Wednesday, 20th August
West Cornwall

Portreath - Devoran Coast to Coast Mineral Tramway Trail


Note that all maps on this site are only indicative. You should never set out without the correct OS map.

The 11-mile Coast to Coast Mineral Tramways Trail from Portreath to Devoran is one of the most pleasant and easy ways of crossing the Westcountry peninsula.

To be honest I'd say the Coast-to-Coast Tramway Trail is actually better suited to cycling than walking, but the easy going stroll makes for a pleasant day out nevertheless.

Basic Hike: from Portreath to Devoran along the Coast-to-Coast Mineral Tramway Trail.

Recommended map: publication: Ordnance Survey Explorer 104 or Cornwall County Council leaflet on the trail.

Distance and going: 11 miles, very easy going.

It may seem unbelievable now, but Portreath was once one of the county's premier coal importing harbours. Colliers were calling at the port until just 30 years ago but, if you'd visited 70 or 80 years before that, you'd have found the three linear basins packed to the gunnels with shipping. There are old photos of the dock in its grimy heyday when huge piles of the black stuff were strewn across the great yards alongside huge piles of Cornwall's innards - i.e. copper-ore from the neighbouring mines.

Until 1809 Bassett's Cove, as Portreath was known, was not much more than a fishing village. Exports of copper were beginning to change the port's fortunes as were imports of Welsh coal, but it was in that year that a tramway - one of the earliest railways in Britain, and the first in Cornwall - was opened linking Portreath to St Day some five miles inland. Other tramways were developed south of the watershed down the Carnon and Poldice Valleys, and this entire network has become the basis for the excellent trail.

Along the way, especially in the two valleys just mentioned, you will see some of the most extensive 'mine-scapes' to be found anywhere in the country. The word ravaged doesn't quite do the scenery justice, and yet there in an austere beauty which you will not witness anywhere else. The tramway begins near the inland end of Portreath harbour and continues parallel to the B3300 road out of town until it reaches the hamlet of Bridge. Here it climbs gently into the pleasant countryside around Cambrose before passing close to quaint little Mawla hamlet and on, higher and higher, to the main A30 road bridge at Scorrier.

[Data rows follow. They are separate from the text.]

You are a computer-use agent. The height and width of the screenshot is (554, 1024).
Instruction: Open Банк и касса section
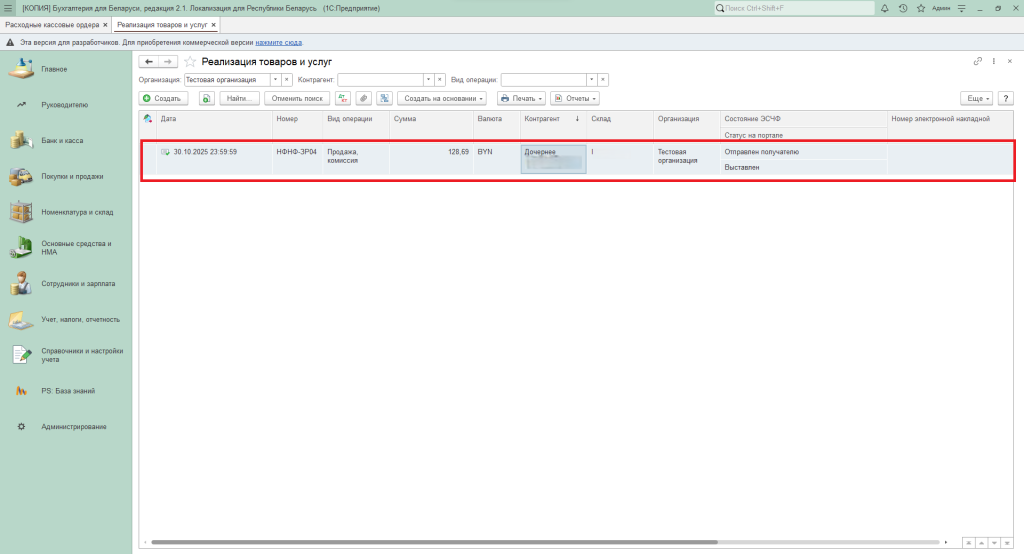[62, 141]
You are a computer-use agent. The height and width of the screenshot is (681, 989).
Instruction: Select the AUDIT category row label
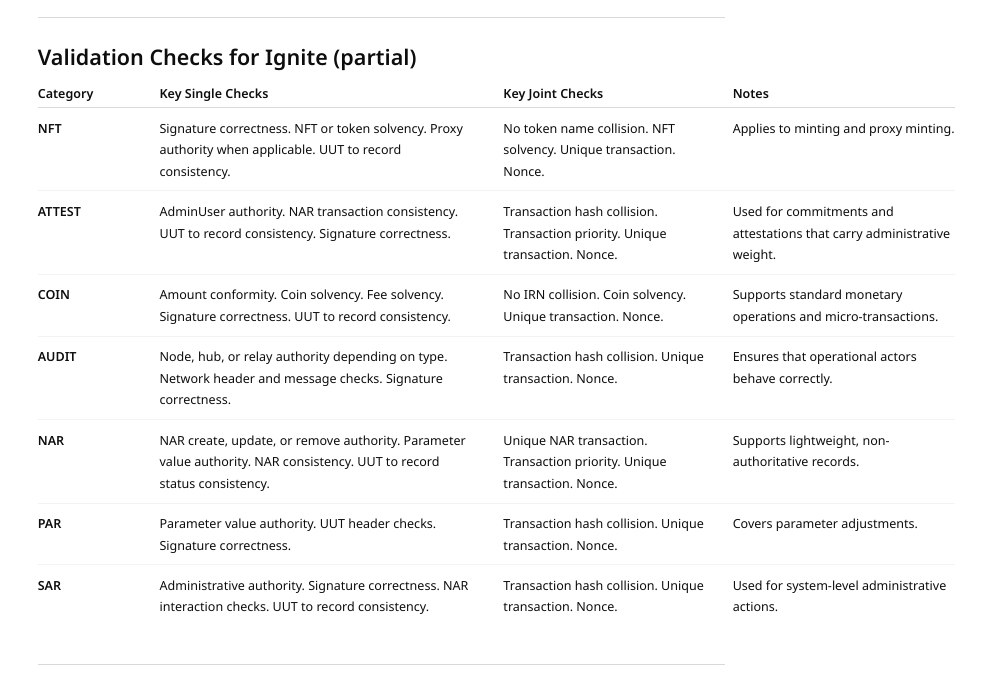pos(57,357)
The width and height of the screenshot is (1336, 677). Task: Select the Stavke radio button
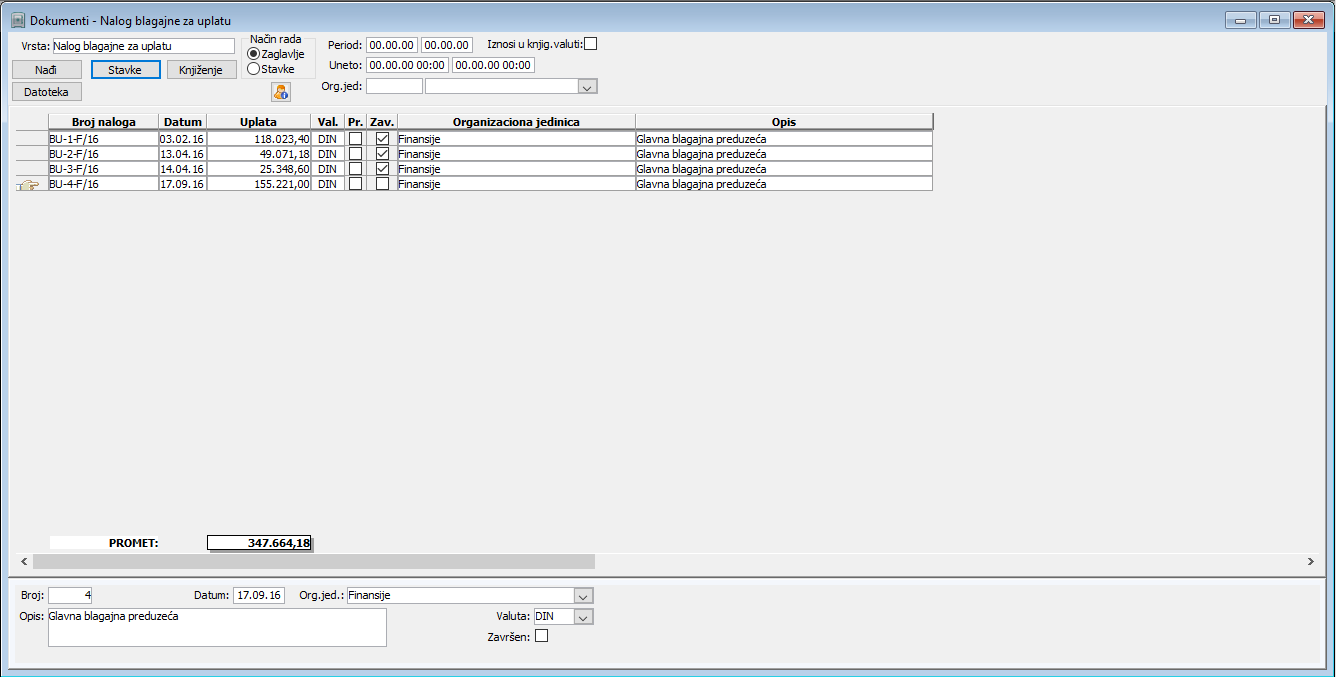253,69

This is the watershed - it's all downhill to Devoran from here. And for a mile or two the landscape becomes almost shire-like, with graceful woodlands and dingly dells. But this doesn't last for long - just north-east of St Day we arrive in the Poldice Valley - a place which boasts the sort of landscape that Dr Who was forever landing his Tardis in.

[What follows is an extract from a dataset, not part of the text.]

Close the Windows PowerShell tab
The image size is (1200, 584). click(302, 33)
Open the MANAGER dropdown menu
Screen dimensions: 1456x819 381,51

Wide areas of bare soil and grit have been left denuded of plant life by the numerous toxins that came out of the old arsenic mines. Some bits down towards Wheal Henry look more like the buttes you get in the badlands of Missouri than anything you'd expect to find in the Westcountry.

No road runs down this lonesome defile, and the place has a strange and other-worldly feel about it. To be honest, it is easy not to realise the valley system exists until you walk down it, but once you've discovered it you can return to do several of the circular walks on offer.

Eventually, past the tiny hamlet of Twelveheads, the trail goes by the corrugated iron fortress of Mount Wellington Mine and enters the slightly more agrarian acres of Bissoe - slightly, because a giant arsenic works still dominates the place.

Now the trail is escorted by the Carnon River - which is the weirdest stream you'll ever see. It's the only waterway in the world with day-glo mud-banks. How anything grows at all in the area you cannot imagine - the ground must be heaving in mine-related toxins.

Anyway, it's all most picturesque down under the giant Carnon rail viaduct - indeed it's the sort of place where you'd expect to see kingfishers - if there were any fish in the stream. Which I doubt.

Careful when you get to the A39 Truro to Falmouth road, it's a bit of a dangerous crossing. And then you are in Devoran - yet another old port that no longer deals with mercantile ships and the sea.

Strictly speaking, this is the south coast - but it's all very silted and estuarine and the open sea is still several miles down the Fal. But never mind - having walked the 11 miles you really do feel like you've crossed the peninsula from coast to coast.